I think Ill put the paddles on the backburner for now, BCF have 20% off paddles and PFDs, and they are only $15 anyway, good enough for now....

Boatmik
10th June 2008, 11:13 AM
Howdy Nick,

There's nothing like having a few store bought paddles around!

When you make your own they are much more satisfying to use - not only are they the right length - but the shafts are more flexible making them more comfortable to use.

But ... later ... later

MIK

b.o.a.t.
10th June 2008, 03:46 PM
When you make your own they are much more satisfying to use - not only are they the right length - but the shafts are more flexible making them more comfortable to use.
MIK


I'd go one further than MIK - once you've used a good wooden paddle that feels "alive" in your hands, everything else feels... soul-less. Worth the effort & $30 or so if using all new materials & half tin of varnish.
AJ

Boatmik
10th June 2008, 07:57 PM
I'd agree with AJ.

But at the same time it is nice to have some el cheapo plastic and aluminium paddles for kids and non appreciators of art to use.

MIK

nickpullen
10th June 2008, 09:52 PM
I'd agree with AJ.

But at the same time it is nice to have some el cheapo plastic and aluminium paddles for kids and non appreciators of art to use.

MIK

Like me... heheh, I'll have to learn how to paddle properly first...

gdf26562
12th June 2008, 05:47 PM
Boatmik

Thanks for your help and advice, as a result I went through Boatcraft in QLD, half the price for what I was quoted and the right size, gone with Pacific maple, and the cost of transporting it here still makes it worth it.
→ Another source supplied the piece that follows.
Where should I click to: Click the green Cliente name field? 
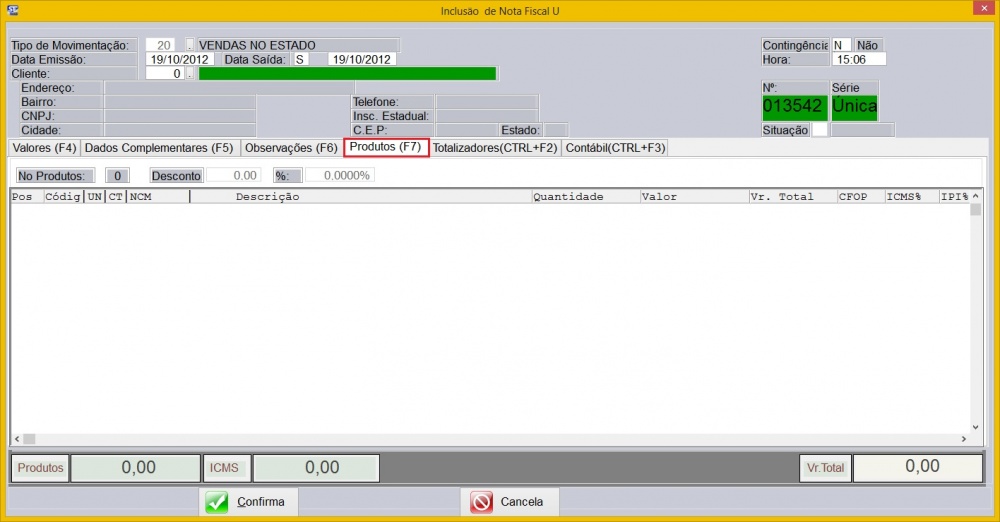[x=347, y=73]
So I wait with baited breath for it to arrive.

Thanks again.

Graham

Boatmik
12th June 2008, 06:33 PM
Glad that went well for you Graham. The Pacific Maple is a nice looking board thought is somewhat heavier than the Gaboon.

Best wishes
Michael

nickpullen
17th June 2008, 02:44 PM
HI, I have a feeling what I ended up with wasn't Gaboon, but maple, given the pink tinge to the ply...

Been looking at marine varnishes, Im thinking I might go with a satin finish. Easier to see where you apply it, as it looks glossy when wet, but dries matt. Might hide those imperfections even more... Thoughts?